What I’ve been reading

1. Peter Doggett, CSNY: Crosby, Stills, Nash & Young.  A good management study of a creative foursome doomed to split and splinter pretty much from the beginning.  Oddly, their best work still sounds good to me, even though I never hear much new in it with repeated listenings.  That is a rare combination.

2. David Brooks, The Second Mountain: The Quest for a Moral Life.  David’s best book this century, it has many subtle points.  It is a “wisdom book,” noting that not everyone likes wisdom books.

3. Harold Bloom, Possessed by Memory: The Inward Light of Criticism.  Bloom is now 89 I believe, but unlike in some of his recent shorter books this one seems as thoughtful as much of his best later work.  Yes, it is a bunch of largely separate, short, multi-page essays on topics of Bloom’s choosing, but at this point that is optimal.  It won’t convince the skeptic, but if you are on the fence I say yes, though try The Western Canon first.

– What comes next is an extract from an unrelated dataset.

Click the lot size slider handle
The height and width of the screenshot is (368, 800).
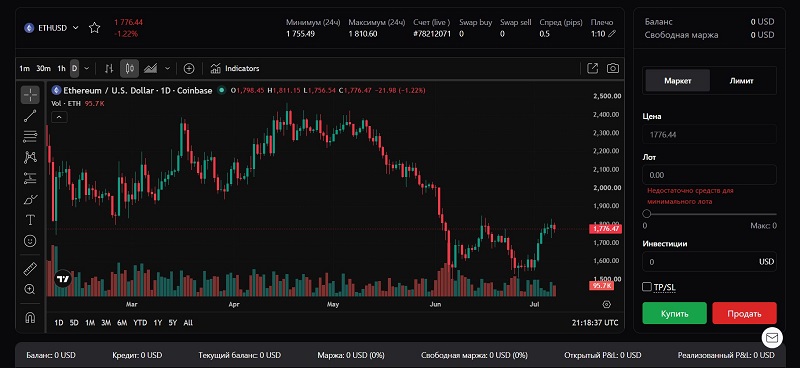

4. Fuchsia Dunlop, The Food of Sichuan.  A much-expanded version of her earlier Land of Plenty.  No, I haven’t touched this one yet, but if the word self-recommending ever applied, it is here.  If you don’t already know it, here is my earlier CWT with Fuchsia Dunlop.

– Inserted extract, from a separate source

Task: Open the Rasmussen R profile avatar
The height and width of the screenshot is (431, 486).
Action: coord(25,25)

5. John Barton, A History of the Bible: The Book and its Faiths.  Anglican, British, highly reasonable, full of useful information, I read it all the way through.  Barton teaches you the Bible is not always easy to understand and why that is.  Already out for ordering on UK Amazon.

Daniel S. Milo, Good Enough: The Tolerance for Mediocrity in Nature and Society, on a quick browse seemed to have interesting points.